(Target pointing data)
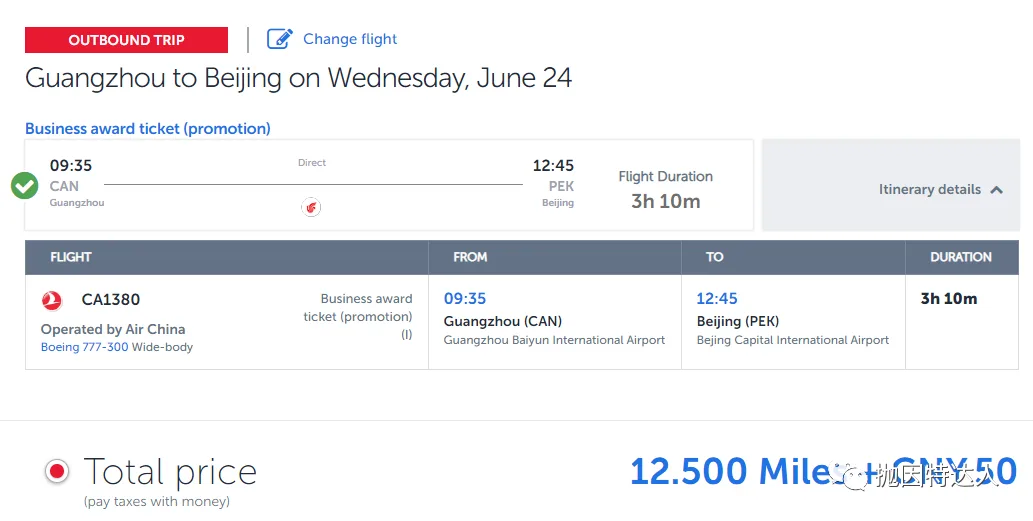The image size is (1033, 521).
Task: Click the Air China logo under Direct
Action: coord(311,207)
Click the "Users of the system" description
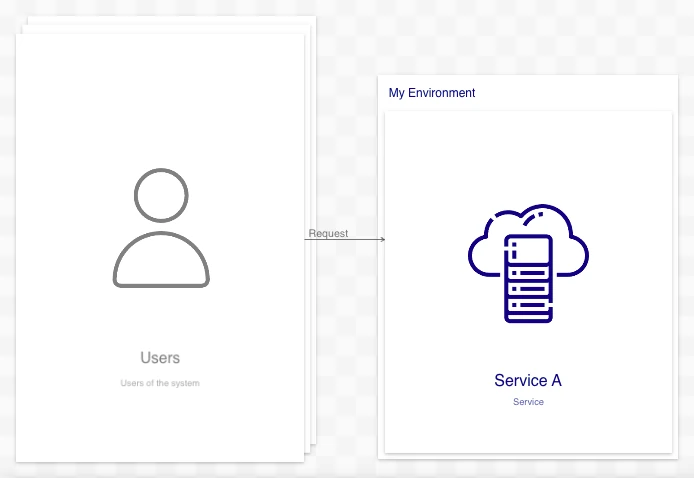The width and height of the screenshot is (694, 478). coord(160,383)
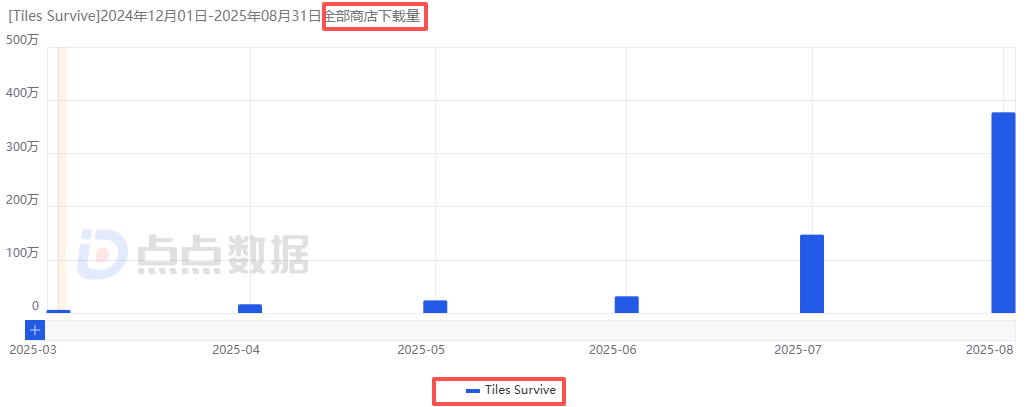
Task: Click the small 2025-03 bar
Action: tap(58, 311)
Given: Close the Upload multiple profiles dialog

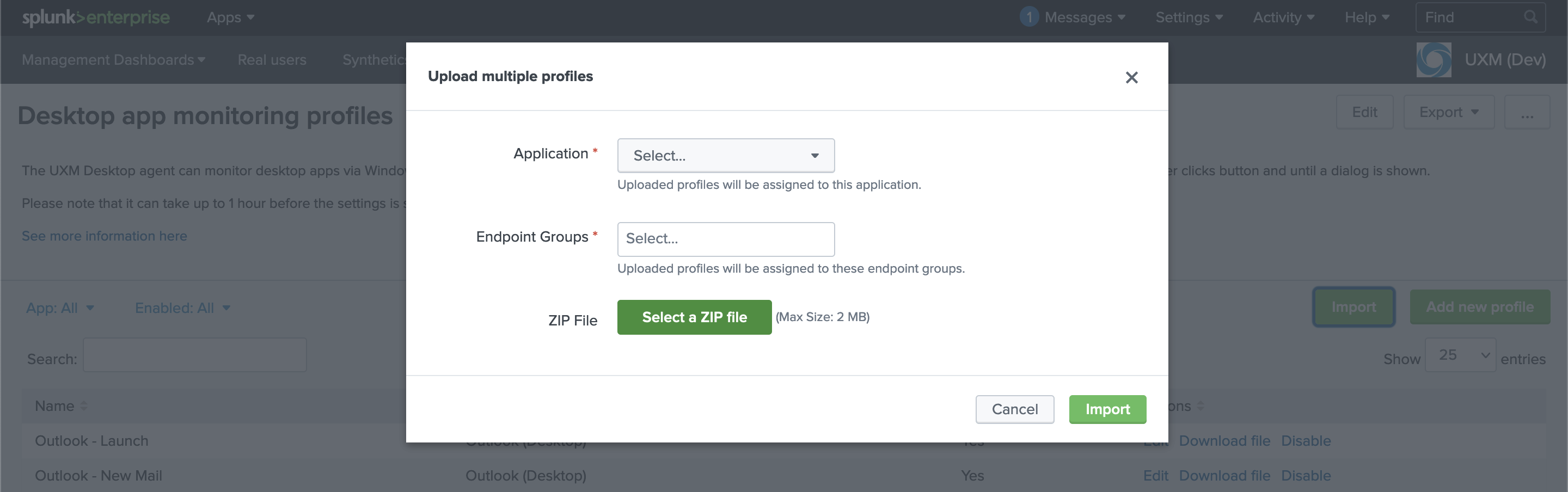Looking at the screenshot, I should tap(1131, 77).
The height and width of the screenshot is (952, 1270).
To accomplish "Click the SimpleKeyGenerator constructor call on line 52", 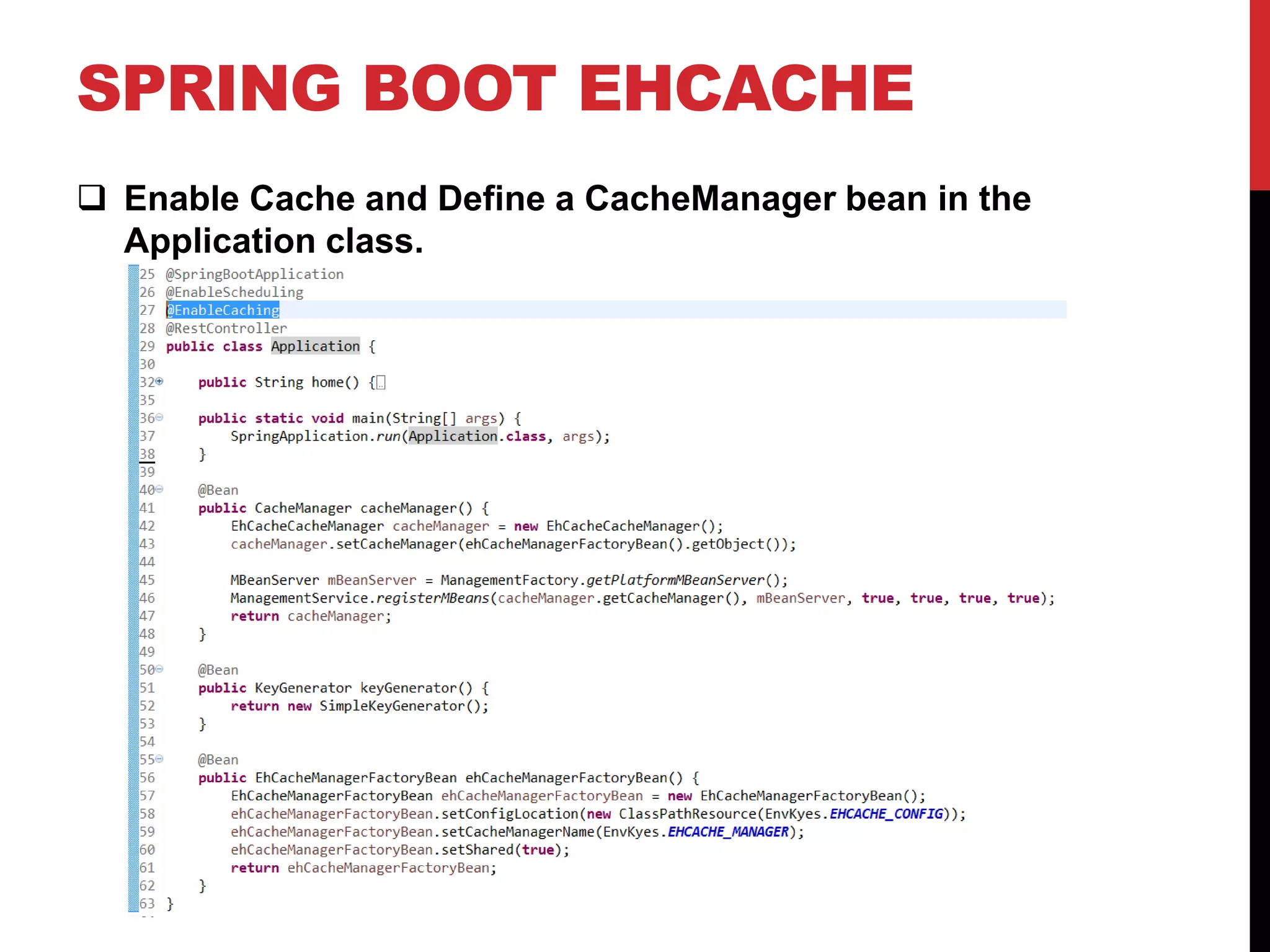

## [WORK REQUIRED]
Express the records above as a JSON list of strings with one string per line, omitting blank lines. Leave the pictures out.

## [SOLUTION TO THIS EXERCISE]
[
  "The image size is (1033, 521).",
  "Task: Click the Air China logo under Direct",
  "Action: coord(311,207)",
  "Click the \"Users of the system\" description",
  "The width and height of the screenshot is (694, 478). coord(160,383)",
  "Task: Click the small 2025-03 bar",
  "Action: tap(58, 311)",
  "Given: Close the Upload multiple profiles dialog",
  "Looking at the screenshot, I should tap(1131, 77).",
  "The height and width of the screenshot is (952, 1270).",
  "To accomplish \"Click the SimpleKeyGenerator constructor call on line 52\", "
]